Generating censored data from posterior distribution

Hello all,
I am fairly new to pymc and probabilistic programming in general. I’ve been trying to use MCMC for the treatment of dataset with left-censored data and found this very nice example.

I’ve run some tests with the model and I get good results, but I have troubles extracting samples from the left censored posterior distribution. The example says that the imputed censored model is capable of generating data sets of censored values (sample from the posteriors of left_censored and right_censored to generate them), however when sampling from the posteriors I get data from the entire distribution and not only the censored values. A minimal repro is below. What I am doing wrong?

I also have a more general question related to this topic: for a simple distribution like in this case, is there a reason for using the sample_posterior_predictive function instead of simply drawing random samples from a newly defined distribution with the parameters (sigma and mu) obtained from the MCMC simulation?

Thanks a lot already,
best regards

Minimal Repro

import numpy as np
import pymc as pm
import matplotlib.pyplot as plt
import seaborn as sns

Define input data

N_data = 150
mu_th = 1.5
sigma_th = 0.8
Q = 0.5

Generate random data

Y_data = np.random.normal(loc=mu_th, scale=sigma_th, size=N_data)

Censor data

RL = np.quantile(Y_data, Q)
Y_obs = Y_data[Y_data>RL]
N_cen = len(Y_data[Y_data<=RL])
N_obs = len(Y_obs)

with pm.Model() as imputed_censored_model:
mu = pm.Normal(“mu”, mu = np.mean(Y_obs), sigma = 1)
sigma = pm.LogNormal(“sigma”, mu = np.std(Y_obs), sigma = 1)

left_censored = pm.Normal("left_censored", mu,sigma,
transform=pm.distributions.transforms.Interval(None, RL),
shape=N_cen, initval=np.full(N_cen, RL - 1))
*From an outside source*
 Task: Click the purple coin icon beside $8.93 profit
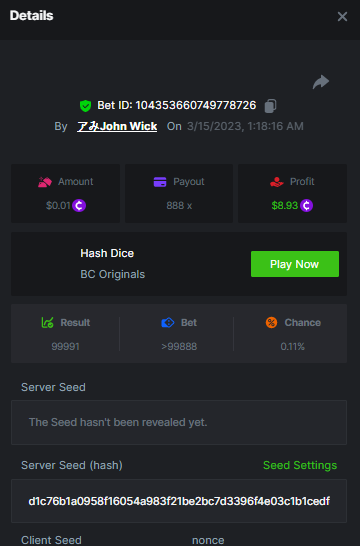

observed = pm.Normal("obs", mu=mu, sigma=sigma, observed=Y_obs, shape=N_obs)
# Sampling
trace = pm.sample(1000, return_inferencedata=True)

# Posterior predictive
posterior_predictive_censored = pm.sample_posterior_predictive(trace, var_names = ['left_censored'])
posterior_predictive_obs = pm.sample_posterior_predictive(trace, var_names = ['obs'])

Extract values

ppc_val = posterior_predictive_censored.posterior_predictive[‘left_censored’].values.flatten()
ppo_val = posterior_predictive_obs.posterior_predictive[‘obs’].values.flatten()


fig, axs = plt.subplots()
sns.kdeplot(ppc_val, ax = axs, label = ‘left censored’)
sns.kdeplot(ppo_val, ax = axs, ls = ‘–’, label = ‘obs’)

1 Like

I think you actually have Truncated data not Censored. In any case you could try to use pm.Censored or pm.Truncated

1 Like

Thank you Ricardo,
yes you are right, in the example the data are truncated but in my real application I am working with censored data. In this model I am removing the censored data but using the information on their number which would not be available with a truncated dataset.
I’ve used pm.Censored and that works fine but I wanted to use an imputed censored model to be able to generate plausible sets of censored data. From my understanding that’s not possible with pm.Censored and it’s also explained in the example I’ve linked above.

So, if you have ideas regarding my question above that would be great.

You can impute during sample_posterior_predictive as demonstrated in this blogpost: Out of model predictions with PyMC - PyMC Labs

See section “Predicting uncensored variables”. You basically add a new variable equivalent to the “dist” of the Censored. Should be equivalent to imputing with mcmc during pm.sample, but faster and easier to write down.

1 Like

Thank you very much Ricardo and sorry for my slow answer.
The blogpost is very clear and I was able to implement the solution you suggested.
Unfortunately, I’m not getting the results I expected but I’ve asked this in a separate thread.

1 Like